I'm reading Broker's paper "CONSTRUCTING SUPERSINGULAR ELLIPTIC CURVES", which gives an algorithm of constructing supersingular elliptic curves over $F_{p}$ (where $p$ is a prime number).
Theorem 2.1. [Deuring's lifting theorem] Let $E$ be an elliptic curve defined over a number field $L$ whose endomorphism ring is the maximal order $\mathcal{O}_K$ in an imaginary quadratic field $K$, and let $\mathfrak{p} \mid p$ be a prime of $L$ where $E$ has good reduction. Then $E$ mod $\mathfrak{p}$ is supersingular if and only if $p$ does not split in $K$ using Deuring's lifting theorem.
"Let $E$ be an elliptic curve as in the Theorem 2.1, and $P_K$ be a Hilbert class polynomial (so its degree equals the class number $h_K$ of $K$). If we now take $K$ such that $p$ remains inert in $\mathcal{O}_K$, then the roots of $P_K \in \overline{F}_p[x]$ are $j$-invariants of supersingular curves. Since the $j$-invariant of a supersingular curve is contained in $F_{p^2}$, the polynomial $P_K$ splits over $F_{p^2}$."
I understand up to this part. In the next paragraph he says
"If we take $K$ so that the class number $h_k$ is odd, then $P_K \in F_{p}[x]$ has a root in $F_{p}$."

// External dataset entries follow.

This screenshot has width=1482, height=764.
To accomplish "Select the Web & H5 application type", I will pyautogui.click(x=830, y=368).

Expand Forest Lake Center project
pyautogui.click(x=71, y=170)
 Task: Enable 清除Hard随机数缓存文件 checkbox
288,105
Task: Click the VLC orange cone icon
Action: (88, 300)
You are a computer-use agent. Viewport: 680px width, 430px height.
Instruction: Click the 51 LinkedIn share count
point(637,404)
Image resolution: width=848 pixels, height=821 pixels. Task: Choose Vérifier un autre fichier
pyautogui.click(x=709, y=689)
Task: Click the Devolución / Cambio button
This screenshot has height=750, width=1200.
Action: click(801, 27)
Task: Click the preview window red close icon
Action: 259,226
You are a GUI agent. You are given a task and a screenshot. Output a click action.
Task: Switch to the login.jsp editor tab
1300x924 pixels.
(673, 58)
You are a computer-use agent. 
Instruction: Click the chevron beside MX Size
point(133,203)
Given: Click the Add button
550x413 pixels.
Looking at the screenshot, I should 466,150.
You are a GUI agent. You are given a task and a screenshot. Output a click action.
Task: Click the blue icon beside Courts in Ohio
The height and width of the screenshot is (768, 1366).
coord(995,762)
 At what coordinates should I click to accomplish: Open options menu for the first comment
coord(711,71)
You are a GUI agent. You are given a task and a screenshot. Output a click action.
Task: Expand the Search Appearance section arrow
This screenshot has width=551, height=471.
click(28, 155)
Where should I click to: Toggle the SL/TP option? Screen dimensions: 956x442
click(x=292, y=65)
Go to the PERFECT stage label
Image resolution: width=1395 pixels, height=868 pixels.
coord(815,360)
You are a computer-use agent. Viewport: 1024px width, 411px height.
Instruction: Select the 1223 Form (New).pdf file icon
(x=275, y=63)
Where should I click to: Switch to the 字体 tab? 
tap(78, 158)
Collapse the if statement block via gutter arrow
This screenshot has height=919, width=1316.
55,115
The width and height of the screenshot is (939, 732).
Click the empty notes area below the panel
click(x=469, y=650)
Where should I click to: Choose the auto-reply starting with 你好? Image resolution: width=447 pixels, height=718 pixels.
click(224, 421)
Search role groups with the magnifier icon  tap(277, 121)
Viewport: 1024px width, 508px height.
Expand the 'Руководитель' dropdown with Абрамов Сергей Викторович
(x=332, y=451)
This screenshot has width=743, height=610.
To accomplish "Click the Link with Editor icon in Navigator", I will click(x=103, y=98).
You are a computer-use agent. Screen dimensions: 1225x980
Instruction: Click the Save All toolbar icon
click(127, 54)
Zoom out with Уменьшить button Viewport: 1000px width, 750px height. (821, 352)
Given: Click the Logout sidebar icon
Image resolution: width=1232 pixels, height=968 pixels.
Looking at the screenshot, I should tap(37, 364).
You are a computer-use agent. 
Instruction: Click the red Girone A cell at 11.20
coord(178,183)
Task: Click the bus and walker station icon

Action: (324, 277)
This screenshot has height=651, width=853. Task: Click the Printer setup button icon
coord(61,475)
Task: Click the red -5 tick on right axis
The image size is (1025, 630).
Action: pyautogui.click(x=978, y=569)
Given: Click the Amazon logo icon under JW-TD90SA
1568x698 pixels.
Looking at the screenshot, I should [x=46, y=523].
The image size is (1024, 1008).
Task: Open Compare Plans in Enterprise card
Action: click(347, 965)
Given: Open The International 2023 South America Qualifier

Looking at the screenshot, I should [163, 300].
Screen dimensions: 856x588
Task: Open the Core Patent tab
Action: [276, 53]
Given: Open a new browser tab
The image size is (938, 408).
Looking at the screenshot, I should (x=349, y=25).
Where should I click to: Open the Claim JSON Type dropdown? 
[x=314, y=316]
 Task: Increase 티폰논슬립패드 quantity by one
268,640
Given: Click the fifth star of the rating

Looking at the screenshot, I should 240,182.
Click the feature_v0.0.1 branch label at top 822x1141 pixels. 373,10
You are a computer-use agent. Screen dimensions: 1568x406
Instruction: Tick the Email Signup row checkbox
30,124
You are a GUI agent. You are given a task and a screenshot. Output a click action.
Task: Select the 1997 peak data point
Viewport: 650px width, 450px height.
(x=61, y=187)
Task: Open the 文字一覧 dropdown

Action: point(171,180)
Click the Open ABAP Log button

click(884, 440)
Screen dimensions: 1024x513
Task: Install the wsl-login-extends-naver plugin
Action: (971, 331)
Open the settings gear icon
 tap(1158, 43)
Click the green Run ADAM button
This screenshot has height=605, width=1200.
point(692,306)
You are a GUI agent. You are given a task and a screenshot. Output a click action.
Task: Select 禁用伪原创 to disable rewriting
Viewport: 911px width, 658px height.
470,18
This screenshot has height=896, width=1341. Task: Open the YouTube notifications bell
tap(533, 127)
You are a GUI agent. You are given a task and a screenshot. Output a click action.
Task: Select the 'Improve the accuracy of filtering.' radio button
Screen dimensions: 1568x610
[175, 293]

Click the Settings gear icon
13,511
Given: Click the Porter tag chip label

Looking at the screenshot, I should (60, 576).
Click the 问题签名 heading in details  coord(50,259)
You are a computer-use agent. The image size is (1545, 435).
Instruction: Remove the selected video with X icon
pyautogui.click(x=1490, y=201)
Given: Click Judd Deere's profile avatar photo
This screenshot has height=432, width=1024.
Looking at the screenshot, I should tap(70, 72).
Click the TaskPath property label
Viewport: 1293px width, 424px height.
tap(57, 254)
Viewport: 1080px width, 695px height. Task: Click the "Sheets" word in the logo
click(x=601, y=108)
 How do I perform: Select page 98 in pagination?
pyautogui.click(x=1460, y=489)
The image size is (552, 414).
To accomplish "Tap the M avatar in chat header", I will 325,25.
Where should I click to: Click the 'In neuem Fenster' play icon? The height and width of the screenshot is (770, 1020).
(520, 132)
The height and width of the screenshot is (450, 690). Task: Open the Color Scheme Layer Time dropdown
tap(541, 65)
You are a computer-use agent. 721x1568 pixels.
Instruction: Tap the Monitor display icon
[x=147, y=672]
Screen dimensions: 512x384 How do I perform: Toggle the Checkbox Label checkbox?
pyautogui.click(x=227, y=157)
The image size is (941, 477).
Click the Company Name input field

Why does odd degree imply $P_K$ has a root in $F_{p}$? I know that polynomial of odd degree over real numbers must have a real root, but I'm not sure if a similar statement holds for general field, or at least for $F_{p}$.
Best Answer
$$P_K(x)=\prod_j f_j(x)^{e_j}\in \Bbb{F}_{p}[x]$$ Let $E$ be the splitting field. Because every finite extension of $\Bbb{F}_p$ is Galois we get that $$[E:\Bbb{F}_p]=lcm(f_1,\ldots,f_J)$$ Thus $E\subset \Bbb{F}_{p^2}$ tells us that $\deg(f_j)\le 2$.
That $\deg(P_K)$ is odd tells us that not all $\deg(f_j)$ is even, ie. some $\deg(f_i)=1$ and $P_K$ has a root.